_DOCUMENT TEXT_
§
Protein-coding gene in humans

Paired box protein Pax-5 is a protein that in humans is encoded by the PAX5 gene.

== Function ==

The PAX5 gene is a member of the paired box (PAX) family of transcription factors. The central feature of this gene family is a novel, highly conserved DNA-binding domain, known as the paired box. The PAX proteins are important regulators in early development, and alterations in the expression of their genes are thought to contribute to neoplastic transformation. The PAX5 gene encodes the B-cell lineage specific activator protein (BSAP) that is expressed at early, but not late stages of B-cell differentiation. Its expression has also been detected in developing CNS and testis, therefore, PAX5 gene product may not only play an important role in B-cell differentiation, but also in neural development and spermatogenesis.
§
_STUDY QUESTIONS_
A. Retype the passage on the PAX5 gene between "The PAX5 gene is" and "development and spermatogenesis.", inclusive.
B. Using the passage on the PAX5 gene, decide whether each statement agrees with it, and answer yes or no with the deciding words quoted: (i) BSAP is expressed at late stages of B-cell differentiation. (ii) The paired box is a highly conserved DNA-binding domain. (iii) PAX5 expression has been detected in developing CNS and testis.
C. Write what comes next in the passage on the PAX5 gene, picking up after its final sentence.

_SUPPLIED MATERIAL_
§
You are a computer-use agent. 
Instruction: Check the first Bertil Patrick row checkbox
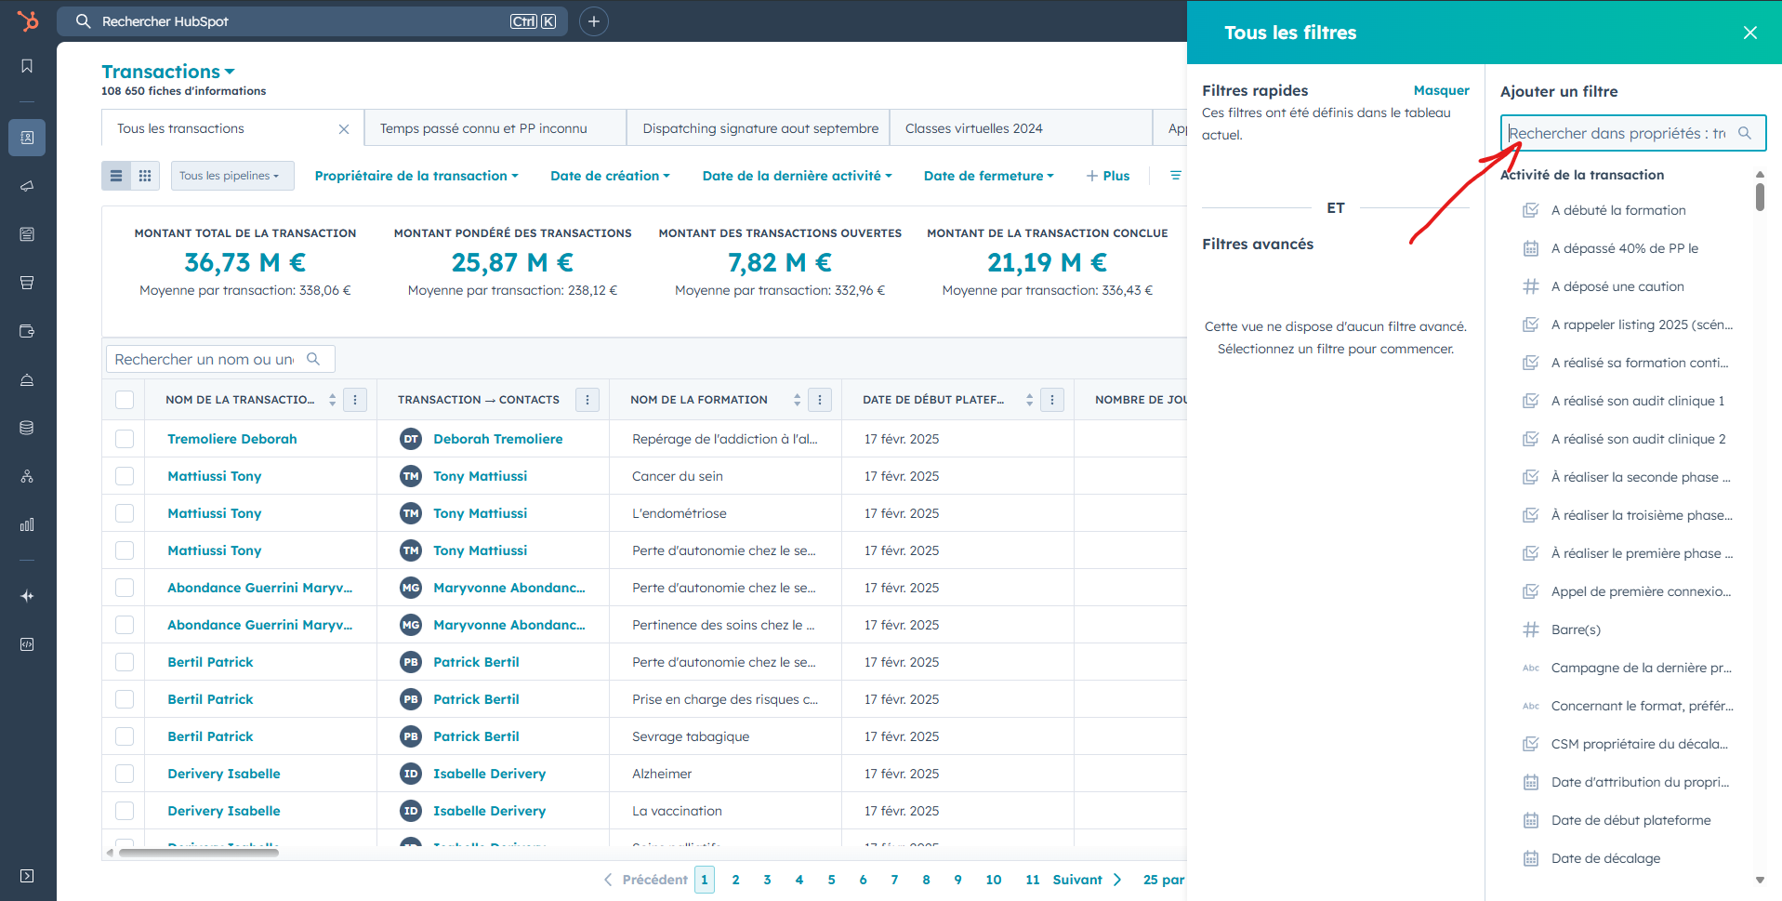click(x=125, y=662)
§
_ANSWERS GIVEN_
A.
The PAX5 gene is a member of the paired box (PAX) family of transcription factors. The central feature of this gene family is a novel, highly conserved DNA-binding domain, known as the paired box. The PAX proteins are important regulators in early development, and alterations in the expression of their genes are thought to contribute to neoplastic transformation. The PAX5 gene encodes the B-cell lineage specific activator protein (BSAP) that is expressed at early, but not late stages of B-cell differentiation. Its expression has also been detected in developing CNS and testis, therefore, PAX5 gene product may not only play an important role in B-cell differentiation, but also in neural development and spermatogenesis.

B.
(i) No: "expressed at early, but not late stages of B-cell differentiation"
(ii) Yes: "a novel, highly conserved DNA-binding domain, known as the paired box"
(iii) Yes: "Its expression has also been detected in developing CNS and testis"

C.
== Clinical significance ==

The PAX5 gene is located in chromosome 9p13 region, which is involved in t(9;14)(p13;q32) translocations recurring in small lymphocytic lymphomas of the plasmacytoid subtype, and in derived large-cell lymphomas. This translocation brings the potent E-mu enhancer of the IgH gene locus into close proximity of the PAX5 promoters, suggesting that the deregulation of PAX5 gene transcription contributes to the pathogenesis of these lymphomas.

Up to 97% of the Reed–Sternberg cells of Hodgkin's lymphoma express Pax-5.

== Interactions ==

PAX5 has been shown to interact with TLE4 and Death associated protein 6.